For some of the lower-ranked teams, the Argentina Hockey World League Semi-Finals in Buenos Aires are the pinnacle of their achievements so far but, as FIH.ch learnt, these are players that mean business. We spoke to Amr Elhady (Egypt), Scott Tupper (Canada), Kenji Kitazato (Japan) and Benjamin Stanzl (Austria) about their experience in Buenos Aires, how it feels to play the top seeds in the world, what they can learn from the higher-ranked teams and what the event means for hockey in their country.
FIH.ch: How do you feel having played against one of the top teams in the world?
Amr Elhady: This is a very good preparation for the Africa Cup held in Egypt later this year. We hope to beat our rivals South Africa to qualify for the Olympic Games.
Scott Tupper: This is hugely important for us. We want to get better by playing the top nations in the world. The last time we were in the same tournament as Germany and the Netherlands was at the 2010 World Cup. To participate in those tournaments more frequently, we need to beat the teams ahead of us to move forward.
Kenji Kitazato: This is a good chance and a good opportunity for us to develop our game.
Benjamin Stanzl: This is something very special. We are looking forward to playing all these games; playing against Germany or Argentina in the pool stage is definitely something special.
FIH.ch: What can you learn from this type of experience?
Elhady: Sure, we can learn a lot. This is why we are here.
Tupper: We probably don’t have the skills to do the same as some of the top nations do but we can take some aspects which we think can be incorporated to our game. Hopefully this will pay off for us and we will be successful.

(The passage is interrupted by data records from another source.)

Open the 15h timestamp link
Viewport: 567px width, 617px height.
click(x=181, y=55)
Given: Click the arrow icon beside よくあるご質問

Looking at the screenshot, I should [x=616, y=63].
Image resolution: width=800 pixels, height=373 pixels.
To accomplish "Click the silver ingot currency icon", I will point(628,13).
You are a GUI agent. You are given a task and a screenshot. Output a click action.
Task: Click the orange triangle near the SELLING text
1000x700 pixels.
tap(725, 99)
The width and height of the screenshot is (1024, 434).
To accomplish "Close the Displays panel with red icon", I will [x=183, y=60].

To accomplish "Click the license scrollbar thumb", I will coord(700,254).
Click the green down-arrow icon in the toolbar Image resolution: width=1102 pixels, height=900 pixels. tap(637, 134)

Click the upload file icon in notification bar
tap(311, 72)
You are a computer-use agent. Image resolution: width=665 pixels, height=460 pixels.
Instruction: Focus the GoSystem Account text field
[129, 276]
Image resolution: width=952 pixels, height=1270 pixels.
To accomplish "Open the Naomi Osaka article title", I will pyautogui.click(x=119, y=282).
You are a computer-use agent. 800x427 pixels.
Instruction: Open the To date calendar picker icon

Kitazato: The top nations have very good skills and they are tough to play, they also have good tactics and, of course, we like to improve by playing them.
Stanzl: Definitely. We are doing a lot of video analysis and especially the younger players in our team can benefit from watching what the top nations do. We are happy to play at this level.
FIH.ch: What does this mean for hockey in your country?
Elhady: This is very important for us and also for our federation because it gives us more exposure and experience against the top countries.
Tupper: It is very important for us, too. In Canada, funding is usually dictated by how you do in the world rankings, so good results in tournaments such as the World League Semi-Final would potentially mean more funding for our sport. Canada is very professional sport-dominated. If we can get Canada back into the Olympics we probably can get more kids playing the game, new sponsors will hop on board and we can develop the game back home.
Kitazato: It is a great experience for us being here. Back home people are following what we do here, getting an Olympic ticket would be a huge success because it would make hockey even more popular in Japan.
Stanzl: The support we receive from home is phenomenal. The hockey fans in Austria are following us, I am sure the sport of hockey in Austria can benefit from our experience.